▶ _Document section_
* Start *
A new future for small coal-fired plants.
Small coal-fired plants are particularly vulnerable to economic and environmental pressures, putting some plant owners in what seems like a no-win position. But an emerging option—biocoal from crop wastes—might give small coal units a new lease on life.
The United States has roughly 1,400 operating coal-fired generating units, producing almost 2 billion MWh of electricity a year. These units produce almost 50 percent of our electric power, along with almost 35 percent of our CO2 emissions1 and up to 40 percent of our ground-level air pollutants such as SO2 and NOx.
These 1,400 units are quite a diverse group. For example, Figure 1 shows the distribution of units by initial operation date and capacity.2 The age of these units covers a span of almost a century and the capacity covers more than three orders of magnitude from less than 1 MW to more than 1,000 MW.
Given their economic and environmental significance, there is considerable discussion both in private strategy and public policy circles regarding management decisions affecting these units. Should an older unit be shut down or refurbished? Should environmental controls be added to an uncontrolled unit? Should a unit in a suitable location be converted to natural gas? And so forth. These management decisions can have substantial impacts locally, nationally and even globally.
Since larger units play a dominant role in the coal portfolio, it isn’t surprising that most of this discussion involves such plants. However, smaller units—those 100 MW or less in capacity—are important as well. There are roughly 150 units totalling over 800 MW that are each 10 MW or less in capacity and roughly 600 units totalling 20,000 MW that are each 100 MW or less in capacity (see Figure 2). These 600 smaller units annually produce more than 100 million MWh in electric power and more than 100 million tons of CO2, along with a substantial amount of ground-level air pollutants. While these units are well under 10 percent of the total U.S. installed coal capacity, they play a significant role both economically and environmentally. The 20,000 MW in installed capacity is more than the installed U.S. biomass, geothermal and solar capacity combined. The annual fuel bill and the value of the power produced totals tens of billions of dollars.
Some of these smaller units are older, moderately sized and operated by major utilities solely for power generation. Others are newer, very small, and operated by industrial firms, governments or universities for both power and steam. Despite their considerable differences, most of these units share two characteristics. First, roughly 60 percent of the 20,000 MW is located in 14 states in the Upper Midwest and Great Lakes region (see Figure 3). Leading states include Michigan, Wisconsin, Iowa and Ohio. Second, most of these units provide significant site-specific benefits, especially steam and voltage support. Both of these characteristics are highly relevant to management decisions involving these units.
Unlike the larger units, the management alternatives for these small units are quite limited. Because of their locational benefits, shut down (and the use of replacement power) is often undesirable. In general, it is difficult to import steam, chilled water or transmission support. Because of their size and location, capital investments such as natural gas repowering, coal gasification and carbon sequestration aren’t generally viable. Even conversion to burning raw biomass may be difficult because of needed capital investment or site constraints. As a result, most of these units continue operating in the current coal-burning mode, despite considerable economic, environmental and social challenges. Operators of many of these units are under considerable pressure to act because of the high cost of fuel; ground-level pollution and other local concerns; and global warming.
* End *
▶ _Stored data_
* Start *
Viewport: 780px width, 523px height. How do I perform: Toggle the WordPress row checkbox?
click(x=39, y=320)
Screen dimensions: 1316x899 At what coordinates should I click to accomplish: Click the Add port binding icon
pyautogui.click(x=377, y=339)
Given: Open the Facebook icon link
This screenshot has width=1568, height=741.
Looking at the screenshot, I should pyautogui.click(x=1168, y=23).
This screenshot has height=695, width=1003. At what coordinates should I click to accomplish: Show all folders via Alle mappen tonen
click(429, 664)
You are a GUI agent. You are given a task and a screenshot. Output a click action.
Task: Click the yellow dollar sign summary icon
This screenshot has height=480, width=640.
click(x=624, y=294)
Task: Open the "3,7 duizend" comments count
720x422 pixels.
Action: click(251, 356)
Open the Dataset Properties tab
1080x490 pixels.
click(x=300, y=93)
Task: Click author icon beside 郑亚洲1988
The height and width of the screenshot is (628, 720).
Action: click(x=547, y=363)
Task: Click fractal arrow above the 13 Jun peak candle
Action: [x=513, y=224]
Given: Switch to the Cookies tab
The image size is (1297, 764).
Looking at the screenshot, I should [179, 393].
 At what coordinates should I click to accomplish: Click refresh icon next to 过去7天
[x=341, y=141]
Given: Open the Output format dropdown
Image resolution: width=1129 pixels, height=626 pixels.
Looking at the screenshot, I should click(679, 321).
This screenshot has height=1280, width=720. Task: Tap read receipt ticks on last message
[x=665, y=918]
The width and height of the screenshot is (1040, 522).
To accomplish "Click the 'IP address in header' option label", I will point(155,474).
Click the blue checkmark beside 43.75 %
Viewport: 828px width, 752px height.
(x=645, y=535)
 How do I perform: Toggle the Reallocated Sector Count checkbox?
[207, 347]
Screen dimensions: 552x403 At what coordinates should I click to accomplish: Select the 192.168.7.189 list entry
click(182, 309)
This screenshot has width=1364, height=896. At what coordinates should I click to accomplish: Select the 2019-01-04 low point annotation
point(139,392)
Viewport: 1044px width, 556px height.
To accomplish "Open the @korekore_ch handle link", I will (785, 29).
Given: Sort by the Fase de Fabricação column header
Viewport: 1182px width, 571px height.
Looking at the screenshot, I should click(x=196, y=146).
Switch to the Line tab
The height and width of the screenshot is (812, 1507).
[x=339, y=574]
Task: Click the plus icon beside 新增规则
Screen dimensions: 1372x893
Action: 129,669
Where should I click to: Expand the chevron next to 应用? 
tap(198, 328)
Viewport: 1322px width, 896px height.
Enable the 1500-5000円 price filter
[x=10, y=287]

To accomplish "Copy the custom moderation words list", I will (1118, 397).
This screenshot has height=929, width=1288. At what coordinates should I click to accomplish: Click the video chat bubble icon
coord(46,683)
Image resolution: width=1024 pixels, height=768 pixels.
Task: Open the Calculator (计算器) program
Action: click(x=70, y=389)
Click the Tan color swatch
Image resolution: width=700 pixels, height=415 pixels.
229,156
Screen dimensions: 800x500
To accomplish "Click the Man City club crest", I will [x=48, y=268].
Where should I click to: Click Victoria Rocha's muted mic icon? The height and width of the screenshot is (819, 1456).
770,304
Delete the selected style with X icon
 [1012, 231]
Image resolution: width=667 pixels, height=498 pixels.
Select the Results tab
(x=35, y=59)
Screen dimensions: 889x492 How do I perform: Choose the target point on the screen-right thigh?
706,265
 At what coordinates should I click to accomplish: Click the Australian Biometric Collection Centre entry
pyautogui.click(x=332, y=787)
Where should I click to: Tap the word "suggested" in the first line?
* End *
▶ _Requirements_
A - Using the article on small coal-fired plants, decide whether each statement below agrees with it. Answer yes or no for each, and quote the words from the article that decide it.
(i) The coal-fired generating units in the United States produce almost half of the country's electric power.
(ii) Most of the installed capacity of the smaller units is located in the Southeast.
(iii) The installed capacity of the smaller units exceeds the combined U.S. biomass, geothermal and solar capacity.
B - Write the next part of the article on small coal-fired plants, starting after its final sentence.

▶ _Answers to the exercise_
A -
(i) Yes: "These units produce almost 50 percent of our electric power"
(ii) No: "roughly 60 percent of the 20,000 MW is located in 14 states in the Upper Midwest and Great Lakes region"
(iii) Yes: "The 20,000 MW in installed capacity is more than the installed U.S. biomass, geothermal and solar capacity combined."

B -
One emerging solution involves turning crop wastes into biocoal, a potential direct replacement for coal fuel in small power plants.
The past and present of the U.S. electric power industry belongs largely to fossil fuels—and coal in particular. But by most accounts, the future belongs increasingly to renewables. EIA projects that renewables will constitute 40 percent of the growth in electricity generation through 2035, and other estimates are even higher.3 Among renewables, wind is currently dominant. Solar power seems to be favored for future growth despite its intermittency and cost issues. Geothermal power is also garnering increasing attention.
Biomass is one renewable resource that has received only a limited amount of attention, and not all of it positive. Most sources indicate that more than 500 million tons of biomass is produced sustainably each year in the United States (see Figure 4). This includes waste wood from forestry, municipal waste, and crop residues from agriculture.4 Someday, this biomass resource might be used to produce ethanol at a large scale. However, the dominant use of biomass for energy currently and in the near future is in power generation. When it comes to power generation, the 500 million tons in sustainable biomass could supply 30,000 to 40,000 MW of baseload capacity. This is a sizable fraction of the installed U.S. generation capacity, and is greater than the current U.S. operating base of all renewable power generation (excluding conventional hydro). Currently, there is well under 5,000 MW of operating biomass-based power generation.
To date, most of the limited attention paid to biomass has focused on wood. However, the dominant biomass resource isn’t wood, but is instead crop waste. The great bulk of this crop waste is corn stover and wheat straw. At over 200 million tons a year, crop waste alone represents a resource that could potentially fuel 15,000 MW or more of baseload power generation. And in many cases crop waste might be less controversial and more sustainable as a biomass resource than wood is. The resource estimate for available crop waste already reflects amounts needed for soil conditioning, livestock feed and other beneficial uses.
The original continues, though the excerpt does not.